新型コロナウイルス感染拡大に対処するために国をあげて実施している方法は、自粛と我慢の連続で、感染症は予防できたとしてもストレスを高めることになり、これが免疫低下につながります。ストレスは免疫反応を低下させることが知られていますが、感染予防に重要となる免疫が対策へのストレスによって低下してしまったのでは仕方がありません。
「コロナうつ」という言葉が知られるようになりましたが、うつ病には脳内で働く神経伝達物質のセロトニンが深く関係しています。脳内の神経伝達は神経と神経のつなぎ目のシナプスでの受け渡しによって行われています。シナプスにセロトニンが少ない状態が続くと、うつ病が起こると考えられています。
セロトニンは必須アミノ酸のトリプトファンを材料として体内で作られています。トリプトファンは肉類や乳製品に多く含まれています。肉を食べるのがよいといっても、コレステロールが気になる人がいるかと思います。コレステロールの多くは肝臓で合成されて、コレステロールによって脳に運ばれています。つまり、ある程度のコレステロールがないと、脳内のセロトニンが増えてくれないということです。

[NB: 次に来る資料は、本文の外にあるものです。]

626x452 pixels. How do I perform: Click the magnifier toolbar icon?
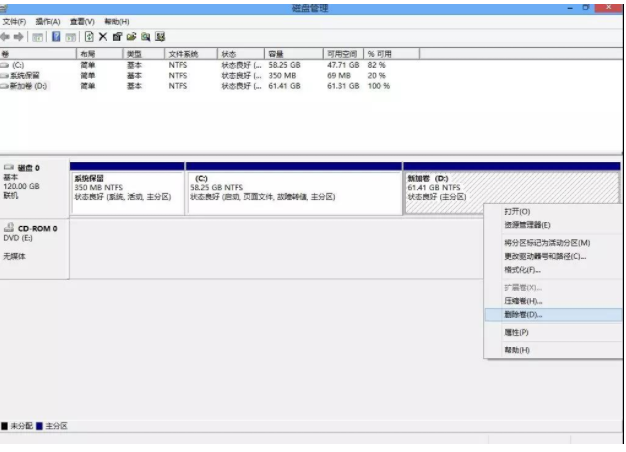coord(144,36)
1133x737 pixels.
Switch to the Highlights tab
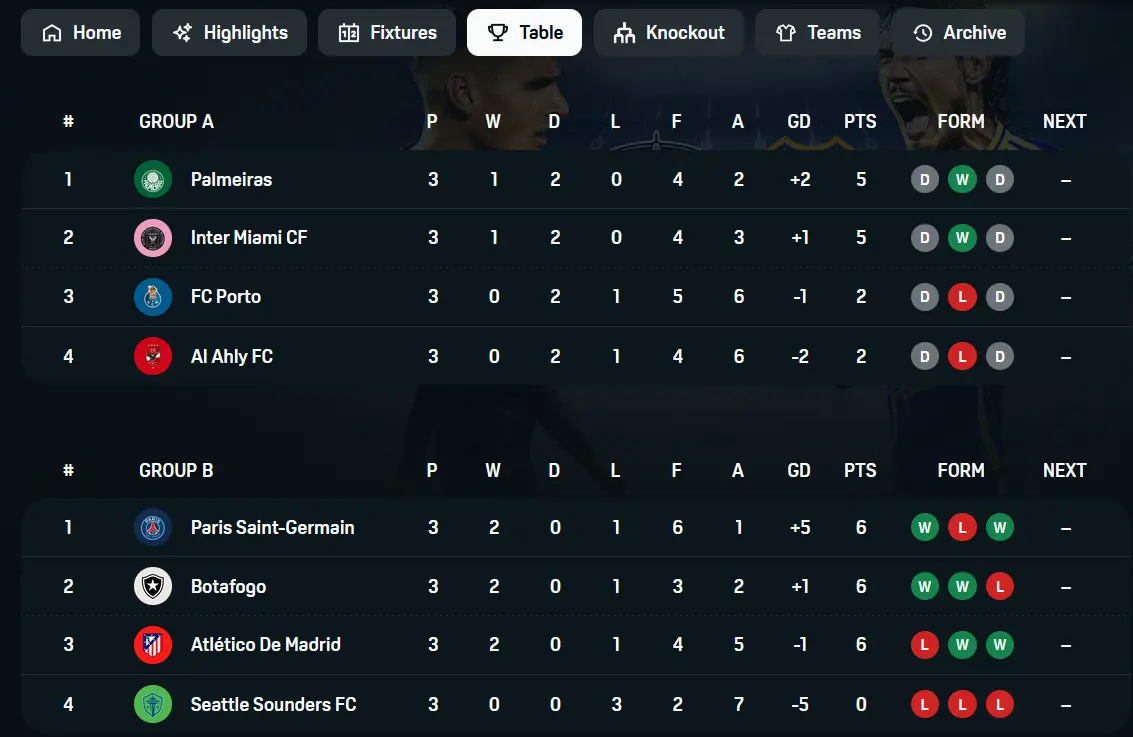[x=229, y=33]
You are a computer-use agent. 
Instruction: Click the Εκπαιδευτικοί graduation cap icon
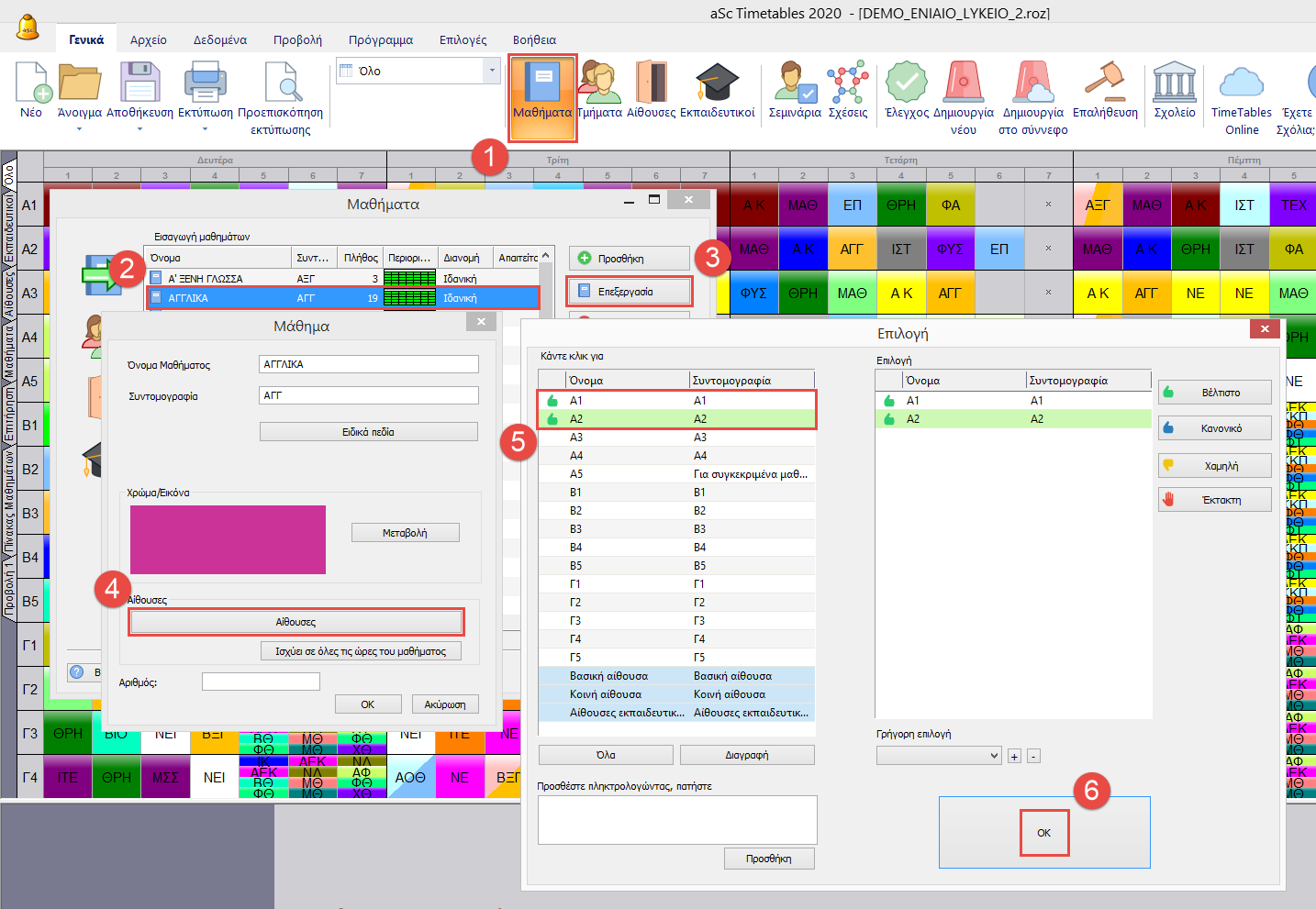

では、肉類だけを食べていればよいのかというと、そうではありません。セロトニンは腸内で合成されるため、腸内環境がよい状態である必要があります。腸内環境がよいというのは腸内細菌の善玉菌と悪玉菌のバランスが取れている状態を指しています。善玉菌のエサとなるのは糖質で、ご飯などの主食、砂糖、乳製品に含まれる乳糖、食物繊維を多く摂ることによって善玉菌を増やすことができます。逆に悪玉菌のエサとなるのは動物性たんぱく質と脂肪なので、肉食が多くなると、どうしても悪玉菌が増えてしまうことになります。
うつ状態まで進まなくても、心配事が多くなると睡眠が阻害されるようになります。不眠状態では脳内でセロトニンが多く消費されるようになり、肝心の脳の機能を高めることにセトロニンが使われなくなります。そのためにうつ病が悪化していくという悪循環になってしまうのです。